↓↓↓

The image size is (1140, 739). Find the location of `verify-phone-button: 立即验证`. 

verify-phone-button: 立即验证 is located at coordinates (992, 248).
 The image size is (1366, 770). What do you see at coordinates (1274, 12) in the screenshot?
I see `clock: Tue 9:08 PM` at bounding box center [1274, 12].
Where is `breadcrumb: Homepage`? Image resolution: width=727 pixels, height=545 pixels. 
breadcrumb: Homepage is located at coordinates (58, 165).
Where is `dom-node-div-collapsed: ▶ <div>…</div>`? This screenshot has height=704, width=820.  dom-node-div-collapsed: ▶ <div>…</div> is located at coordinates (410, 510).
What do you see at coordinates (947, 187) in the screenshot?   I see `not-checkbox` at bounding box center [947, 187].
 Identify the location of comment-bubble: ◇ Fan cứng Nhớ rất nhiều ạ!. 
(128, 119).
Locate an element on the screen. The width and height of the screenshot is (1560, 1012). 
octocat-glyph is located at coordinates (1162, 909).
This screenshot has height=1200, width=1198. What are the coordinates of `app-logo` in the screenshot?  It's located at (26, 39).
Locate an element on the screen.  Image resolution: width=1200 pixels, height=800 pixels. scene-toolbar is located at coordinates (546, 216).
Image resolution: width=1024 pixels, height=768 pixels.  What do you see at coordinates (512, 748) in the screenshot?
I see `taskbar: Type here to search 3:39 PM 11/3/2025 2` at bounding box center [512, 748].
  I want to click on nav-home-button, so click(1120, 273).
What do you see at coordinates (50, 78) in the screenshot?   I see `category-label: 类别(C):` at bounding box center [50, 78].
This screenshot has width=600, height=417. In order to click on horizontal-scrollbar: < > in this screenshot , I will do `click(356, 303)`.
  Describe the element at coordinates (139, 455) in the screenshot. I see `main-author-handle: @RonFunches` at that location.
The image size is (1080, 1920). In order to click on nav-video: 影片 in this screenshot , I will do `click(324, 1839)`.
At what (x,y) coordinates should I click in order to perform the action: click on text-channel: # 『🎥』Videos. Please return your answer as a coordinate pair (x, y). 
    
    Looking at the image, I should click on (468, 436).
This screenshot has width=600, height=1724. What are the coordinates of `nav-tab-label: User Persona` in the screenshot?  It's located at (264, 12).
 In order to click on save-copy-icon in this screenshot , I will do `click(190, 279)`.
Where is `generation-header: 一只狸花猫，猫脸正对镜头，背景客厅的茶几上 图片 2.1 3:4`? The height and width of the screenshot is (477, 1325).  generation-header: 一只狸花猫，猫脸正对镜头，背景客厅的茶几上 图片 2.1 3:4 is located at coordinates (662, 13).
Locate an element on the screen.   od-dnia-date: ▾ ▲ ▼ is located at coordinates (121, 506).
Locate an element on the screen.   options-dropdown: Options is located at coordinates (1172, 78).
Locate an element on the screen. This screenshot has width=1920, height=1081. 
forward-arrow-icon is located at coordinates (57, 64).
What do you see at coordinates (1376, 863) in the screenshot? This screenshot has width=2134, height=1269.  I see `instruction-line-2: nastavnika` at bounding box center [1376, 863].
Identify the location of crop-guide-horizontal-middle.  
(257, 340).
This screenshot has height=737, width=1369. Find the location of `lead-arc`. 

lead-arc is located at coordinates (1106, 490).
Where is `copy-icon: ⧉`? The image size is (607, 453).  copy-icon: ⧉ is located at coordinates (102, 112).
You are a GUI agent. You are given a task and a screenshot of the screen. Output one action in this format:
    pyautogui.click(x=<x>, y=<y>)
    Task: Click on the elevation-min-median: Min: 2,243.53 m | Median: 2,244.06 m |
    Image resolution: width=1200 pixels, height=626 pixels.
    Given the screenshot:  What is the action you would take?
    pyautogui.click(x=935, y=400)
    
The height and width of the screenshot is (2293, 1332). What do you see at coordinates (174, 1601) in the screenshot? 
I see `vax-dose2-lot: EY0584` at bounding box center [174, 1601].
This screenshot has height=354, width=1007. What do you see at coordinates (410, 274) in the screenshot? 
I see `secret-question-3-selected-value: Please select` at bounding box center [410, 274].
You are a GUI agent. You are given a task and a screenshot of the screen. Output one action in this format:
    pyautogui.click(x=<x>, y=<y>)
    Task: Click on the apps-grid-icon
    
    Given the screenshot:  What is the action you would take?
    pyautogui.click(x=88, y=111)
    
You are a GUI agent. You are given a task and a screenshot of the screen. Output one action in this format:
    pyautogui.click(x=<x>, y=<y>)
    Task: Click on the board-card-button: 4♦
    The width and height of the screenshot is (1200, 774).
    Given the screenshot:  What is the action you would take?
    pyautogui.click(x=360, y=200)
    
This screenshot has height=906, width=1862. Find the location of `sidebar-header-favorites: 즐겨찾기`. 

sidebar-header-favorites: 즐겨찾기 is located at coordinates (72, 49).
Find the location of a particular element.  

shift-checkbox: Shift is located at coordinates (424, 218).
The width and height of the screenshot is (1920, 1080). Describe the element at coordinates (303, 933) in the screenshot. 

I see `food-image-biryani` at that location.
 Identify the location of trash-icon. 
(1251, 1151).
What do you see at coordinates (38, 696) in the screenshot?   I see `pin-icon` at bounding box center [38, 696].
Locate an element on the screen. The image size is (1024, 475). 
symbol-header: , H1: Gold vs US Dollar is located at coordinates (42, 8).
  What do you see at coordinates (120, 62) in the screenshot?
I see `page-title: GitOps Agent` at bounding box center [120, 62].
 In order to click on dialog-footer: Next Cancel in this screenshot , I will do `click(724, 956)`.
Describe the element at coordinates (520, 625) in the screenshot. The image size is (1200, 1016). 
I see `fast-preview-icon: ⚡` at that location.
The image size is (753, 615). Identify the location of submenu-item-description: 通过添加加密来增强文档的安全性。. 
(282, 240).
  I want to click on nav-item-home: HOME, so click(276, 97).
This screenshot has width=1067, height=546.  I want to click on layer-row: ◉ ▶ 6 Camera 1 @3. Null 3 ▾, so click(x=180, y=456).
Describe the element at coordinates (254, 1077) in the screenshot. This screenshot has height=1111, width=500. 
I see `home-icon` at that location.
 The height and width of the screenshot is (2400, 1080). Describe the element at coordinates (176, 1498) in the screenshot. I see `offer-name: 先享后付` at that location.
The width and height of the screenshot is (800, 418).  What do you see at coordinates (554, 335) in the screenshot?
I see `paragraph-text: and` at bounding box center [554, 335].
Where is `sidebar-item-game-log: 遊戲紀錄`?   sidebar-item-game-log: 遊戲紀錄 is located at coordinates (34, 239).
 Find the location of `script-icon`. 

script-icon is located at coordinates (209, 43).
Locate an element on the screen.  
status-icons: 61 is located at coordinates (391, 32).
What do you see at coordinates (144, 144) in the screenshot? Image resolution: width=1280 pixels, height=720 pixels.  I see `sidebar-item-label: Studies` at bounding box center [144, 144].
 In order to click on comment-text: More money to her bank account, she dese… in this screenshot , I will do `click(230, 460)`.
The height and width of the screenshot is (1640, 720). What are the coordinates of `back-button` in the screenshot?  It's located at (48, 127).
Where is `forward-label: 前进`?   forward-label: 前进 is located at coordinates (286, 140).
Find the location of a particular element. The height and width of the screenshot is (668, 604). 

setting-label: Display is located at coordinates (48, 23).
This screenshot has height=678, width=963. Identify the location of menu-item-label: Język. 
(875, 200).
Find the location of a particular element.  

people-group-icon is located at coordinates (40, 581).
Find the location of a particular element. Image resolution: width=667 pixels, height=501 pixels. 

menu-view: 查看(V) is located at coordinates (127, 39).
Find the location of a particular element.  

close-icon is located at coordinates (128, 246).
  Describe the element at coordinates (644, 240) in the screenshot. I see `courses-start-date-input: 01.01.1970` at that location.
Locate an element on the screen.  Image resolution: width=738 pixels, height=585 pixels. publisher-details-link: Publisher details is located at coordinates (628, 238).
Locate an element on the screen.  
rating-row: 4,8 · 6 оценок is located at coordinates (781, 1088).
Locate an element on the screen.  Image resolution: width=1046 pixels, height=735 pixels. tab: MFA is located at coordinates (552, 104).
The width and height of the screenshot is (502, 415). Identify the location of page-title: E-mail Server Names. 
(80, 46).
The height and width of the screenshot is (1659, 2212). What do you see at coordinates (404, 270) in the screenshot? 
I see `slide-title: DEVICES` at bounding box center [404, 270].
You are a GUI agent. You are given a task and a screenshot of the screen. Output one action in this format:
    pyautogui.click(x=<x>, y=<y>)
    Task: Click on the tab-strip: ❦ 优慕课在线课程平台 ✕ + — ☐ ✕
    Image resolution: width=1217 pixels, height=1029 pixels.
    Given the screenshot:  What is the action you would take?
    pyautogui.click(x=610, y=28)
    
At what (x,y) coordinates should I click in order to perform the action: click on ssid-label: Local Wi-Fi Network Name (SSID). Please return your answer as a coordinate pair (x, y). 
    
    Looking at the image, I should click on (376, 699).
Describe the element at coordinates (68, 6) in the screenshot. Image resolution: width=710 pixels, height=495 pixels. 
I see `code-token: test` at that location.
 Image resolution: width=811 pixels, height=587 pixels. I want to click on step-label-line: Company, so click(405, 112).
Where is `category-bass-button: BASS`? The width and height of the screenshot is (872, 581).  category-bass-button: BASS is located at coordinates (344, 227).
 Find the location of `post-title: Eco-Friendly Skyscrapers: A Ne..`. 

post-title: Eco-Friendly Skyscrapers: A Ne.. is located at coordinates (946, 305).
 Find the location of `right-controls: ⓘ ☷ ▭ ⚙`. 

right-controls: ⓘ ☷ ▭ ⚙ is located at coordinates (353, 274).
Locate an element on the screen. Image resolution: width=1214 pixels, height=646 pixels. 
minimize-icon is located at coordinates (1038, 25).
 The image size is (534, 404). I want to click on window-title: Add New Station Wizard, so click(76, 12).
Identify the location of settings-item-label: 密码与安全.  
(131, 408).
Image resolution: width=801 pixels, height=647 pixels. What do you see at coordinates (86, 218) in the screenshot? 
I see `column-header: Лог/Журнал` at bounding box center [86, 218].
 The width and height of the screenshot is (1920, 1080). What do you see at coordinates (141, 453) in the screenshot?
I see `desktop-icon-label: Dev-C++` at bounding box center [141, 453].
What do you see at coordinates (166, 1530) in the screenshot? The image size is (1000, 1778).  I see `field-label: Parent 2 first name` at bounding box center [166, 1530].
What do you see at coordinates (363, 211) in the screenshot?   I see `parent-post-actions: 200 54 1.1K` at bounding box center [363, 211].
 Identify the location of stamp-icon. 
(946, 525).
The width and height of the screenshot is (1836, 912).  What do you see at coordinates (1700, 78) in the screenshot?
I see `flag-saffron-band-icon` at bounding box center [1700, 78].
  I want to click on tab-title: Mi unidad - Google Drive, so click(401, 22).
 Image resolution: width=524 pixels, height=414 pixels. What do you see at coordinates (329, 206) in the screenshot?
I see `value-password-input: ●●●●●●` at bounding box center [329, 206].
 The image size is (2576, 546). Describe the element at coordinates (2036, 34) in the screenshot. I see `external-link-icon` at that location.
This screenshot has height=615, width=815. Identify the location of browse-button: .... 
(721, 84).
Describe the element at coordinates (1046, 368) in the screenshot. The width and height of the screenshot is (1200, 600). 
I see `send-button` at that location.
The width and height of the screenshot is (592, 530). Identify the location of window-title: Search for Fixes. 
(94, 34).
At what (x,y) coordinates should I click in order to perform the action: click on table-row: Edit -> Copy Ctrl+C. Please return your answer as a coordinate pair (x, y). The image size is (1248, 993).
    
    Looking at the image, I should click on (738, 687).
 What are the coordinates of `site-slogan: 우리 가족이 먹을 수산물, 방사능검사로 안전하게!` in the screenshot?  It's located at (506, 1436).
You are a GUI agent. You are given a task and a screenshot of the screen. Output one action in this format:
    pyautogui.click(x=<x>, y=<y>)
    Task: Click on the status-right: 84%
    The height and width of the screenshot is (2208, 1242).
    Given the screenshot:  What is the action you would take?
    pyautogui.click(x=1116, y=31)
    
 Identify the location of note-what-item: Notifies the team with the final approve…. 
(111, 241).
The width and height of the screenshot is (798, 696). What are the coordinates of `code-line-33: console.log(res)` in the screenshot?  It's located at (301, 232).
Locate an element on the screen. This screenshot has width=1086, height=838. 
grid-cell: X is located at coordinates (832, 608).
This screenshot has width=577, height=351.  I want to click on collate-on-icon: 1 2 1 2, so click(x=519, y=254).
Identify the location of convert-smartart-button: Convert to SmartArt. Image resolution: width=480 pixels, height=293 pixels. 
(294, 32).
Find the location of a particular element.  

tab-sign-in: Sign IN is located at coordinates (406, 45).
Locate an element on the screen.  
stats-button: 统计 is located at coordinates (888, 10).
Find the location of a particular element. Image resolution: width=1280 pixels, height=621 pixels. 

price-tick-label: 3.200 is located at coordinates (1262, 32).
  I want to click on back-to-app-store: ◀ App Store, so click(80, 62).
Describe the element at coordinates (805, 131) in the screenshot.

↑↑↑

- **DESCRIPTION OF THE TASK**: Can you repeat the items verbatim, starting with the line containing "Identify the location of convert-smartart-button: Convert" and ending with the line containing "I want to click on back-to-app-store: ◀"?

- **EXERCISE RESPONSE**:
Identify the location of convert-smartart-button: Convert to SmartArt. Image resolution: width=480 pixels, height=293 pixels. 
(294, 32).
Find the location of a particular element.  

tab-sign-in: Sign IN is located at coordinates (406, 45).
Locate an element on the screen.  
stats-button: 统计 is located at coordinates (888, 10).
Find the location of a particular element. Image resolution: width=1280 pixels, height=621 pixels. 

price-tick-label: 3.200 is located at coordinates (1262, 32).
  I want to click on back-to-app-store: ◀ App Store, so click(80, 62).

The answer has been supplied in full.